2019-05-20

## Eulerian quasisymmetric functions

The Eulerain quasisymmetric functions are actually symmetric. They were introduced in [SW10].

### Definition

Let $\bar{1} \lt \bar{2} \lt \dotsb \lt \bar{n} \lt 1 \lt 2 \lt \dotsb \lt n.$ For $\sigma \in \symS_n,$ let $\overline{\sigma}$ be define as the word obtained from $\sigma$ by replacing $\sigma_i$ with $\overline{\sigma}_i$ whenever $\sigma_i \gt i.$ Let

\[ \DEX(\sigma) = \{ i \in [n-1] : \overline{\sigma}(i+1)>\overline{\sigma}(i) \} \]that is, the set of descents in the modified alphabet.

The Eulerian quasisymmetric function indexed by $n$ and $j$ is then described using the Gessel quasisymmetric functions:

\[ \eulerianQ_{\lambda,j}(\xvec) \coloneqq \sum_{\substack{\sigma \in \symS_n \\ \type(\sigma) = \lambda}} \gessel_{n,\DEX(\sigma)}(\xvec). \]**Example.**

We have that

\begin{align*} \eulerianQ_{33,2}(\xvec) &= \gessel_{\emptyset,6} + \gessel_{\{2\},6} + \gessel_{\{3\},6} + \gessel_{\{4\},6} + \gessel_{\{1,3\},6} \\ &+\gessel_{\{1,4\},6} + \gessel_{\{1,5\},6} + \gessel_{\{2,4\},6} + \gessel_{\{2,5\},6} + \gessel_{\{3,5\},6}. \end{align*}### Plethystic formula

**Theorem (See [SW10]).**

Let $\lambda$ have $m_i$ parts of size $i.$ Then

\[ \sum_{j=0}^{|\lambda|-1} \eulerianQ_{\lambda,j}(\xvec)t^j = \prod_{i \geq 1} \completeH_{m_i}\left[ \sum_{j=0}^{i-1} \eulerianQ_{(i),j} t^j \right]. \]### Schur positivity

In [HW12] it is proved that $\eulerianQ_{\lambda,j} = \frobChar V_{\lambda,j},$ that is, it is the Frobenous characteristic of a certain vector space $V_{\lambda,j}$ spanned by forests of marked trees. This implies Schur positivity.

### Power-sum positivity

In [SSW11], it is proved that $\eulerianQ_{(n),j}$ expand positively in the power-sum basis.

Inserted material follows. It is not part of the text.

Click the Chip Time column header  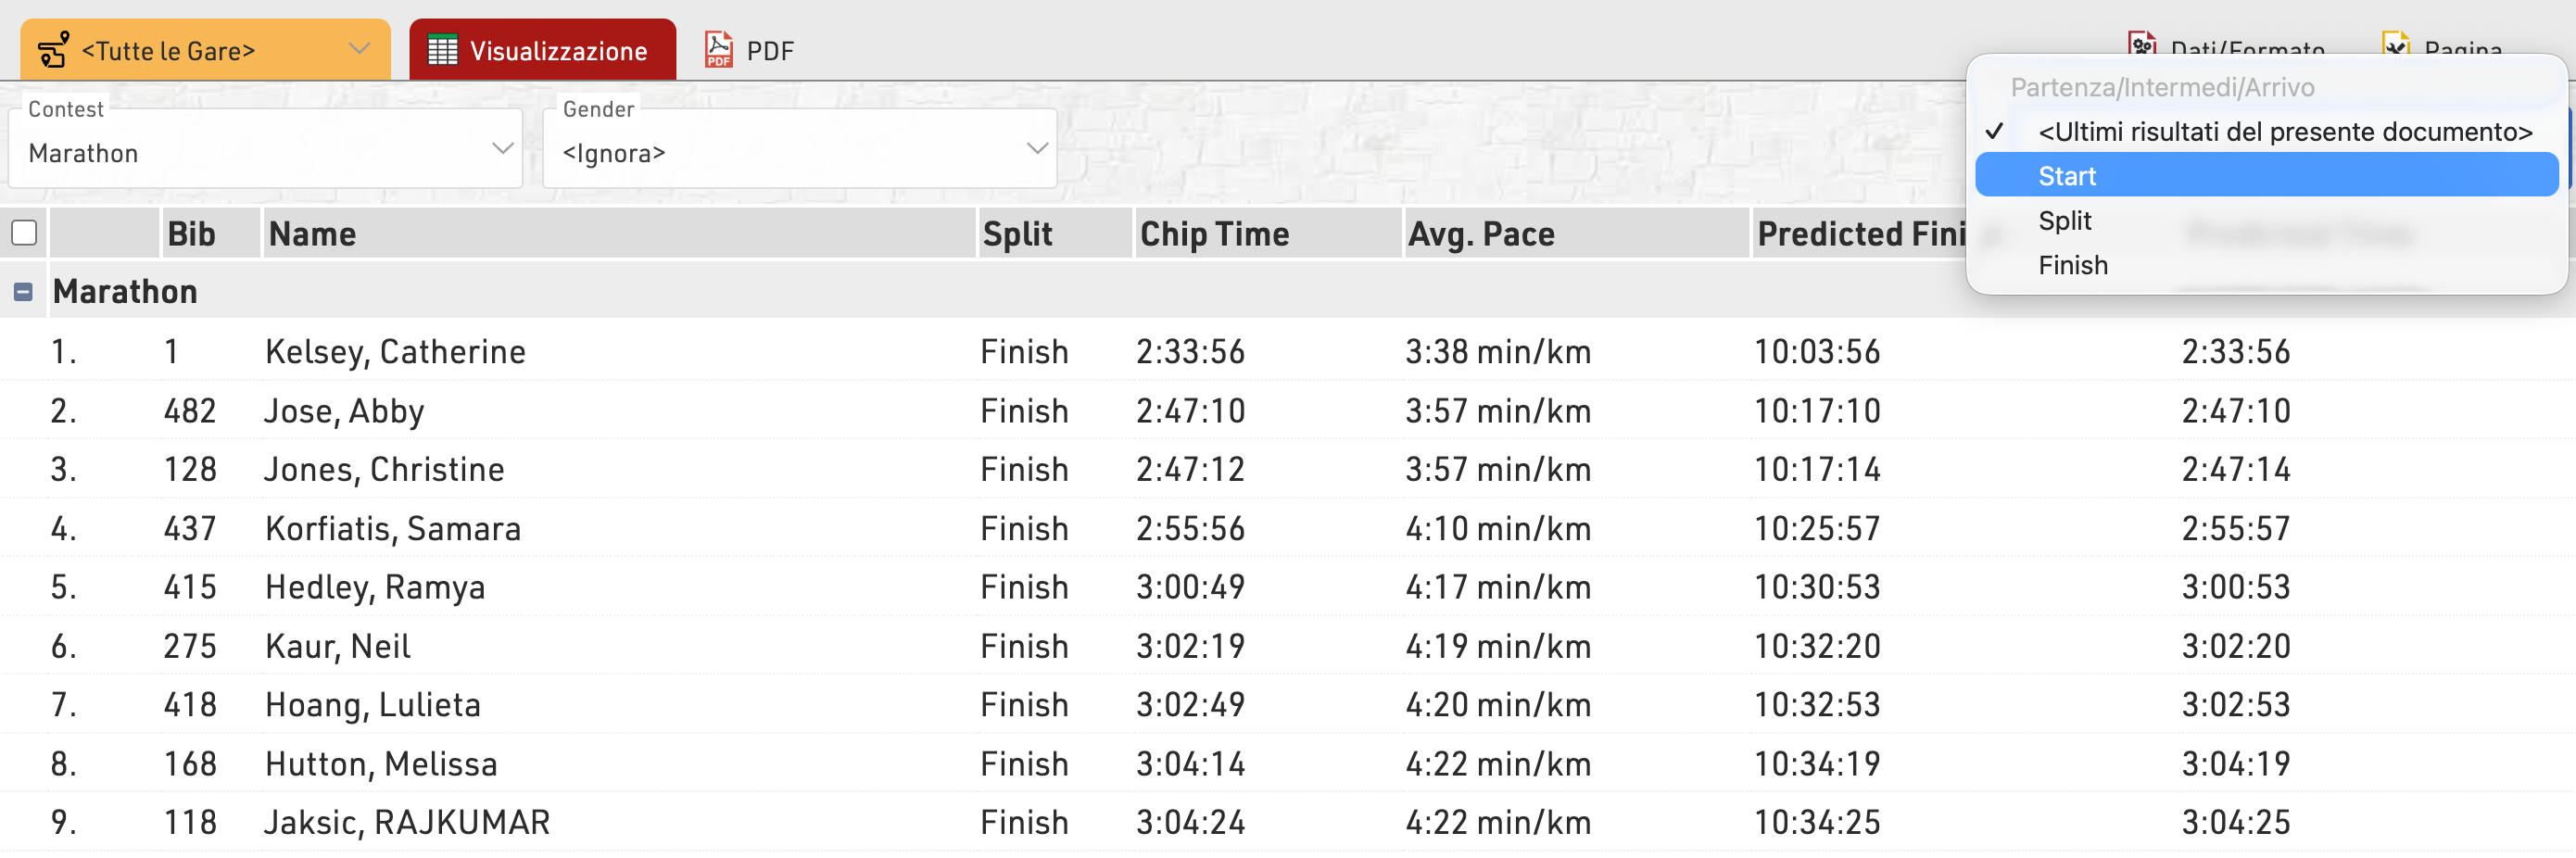coord(1214,234)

**Conjecture (Alexandersson (2018)).**

It seems like all $\eulerianQ_{\lambda,j}$ are $\powerSum_\mu$-positive.

The stronger statement, being positive in the complete homogenous basis, is not true. For example,

\[ \eulerianQ_{(6),3} = \completeH_{321} - \completeH_{411}+2\completeH_{42} + \completeH_{51}. \]### Cyclic sieving phenomena

Let $\symS_{\lambda,j}$ be the subset of permutations in $\symS_n$ with cycle type $\lambda$ and exactly $j$ excedances. In [SSW11], it is shown that

\[ \left(\symS_{\lambda,j}, C_n, \sum_{\sigma \in \symS_{\lambda,j}} q^{\maj(\sigma) - \exc(\sigma)} \right) \]exhibit the cyclic sieving phenomena, where $C_n$ act by conjugation.

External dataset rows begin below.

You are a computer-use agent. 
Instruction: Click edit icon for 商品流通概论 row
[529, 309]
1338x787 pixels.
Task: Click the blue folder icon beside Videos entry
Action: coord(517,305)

**Conjecture (Alexandersson (2018)).**

Let $\lambda$ be a partition of $n.$ Then

\[ \eulerianQ_{\lambda,j}(1,q,q^2,\dotsc,q^{n-1}) \]evaluates to non-negative integers at $q = e^{2 \pi i k/n},$ and there should be some action $C_n$ that completes this to a cyclic sieving phenomena.

## Colored Eulerian quasisymmetric functions

In [Hya12], the notion of Eulerian quasisymmetric functions is generalized to the wreath product of
a cyclic group and the symmetric group, also known as the group of *colored permutations*.
The notion of descents, fixed points and so on generalizes naturally to this setting,
and thus allow for a definition of *colored Eulerian quasisymmetric functions*.

A special case would be to choose the cyclic group to be $\setZ_2,$ which can then be called a type $B$ Eulerian quasisymmetric function.

In this preprint they are shown to be symmetric. These are believed to be symmetric and satsify a cyclic sieving phenomena as above.

## References

- [HW12] Anthony Henderson and Michelle L. Wachs. Unimodality of Eulerian quasisymmetric functions. Journal of Combinatorial Theory, Series A, 119(1):135–145, January 2012.
- [Hya12] Matthew Hyatt. Eulerian quasisymmetric functions for the type B Coxeter group and other wreath product groups. Advances in Applied Mathematics, 48(3):465–505, March 2012.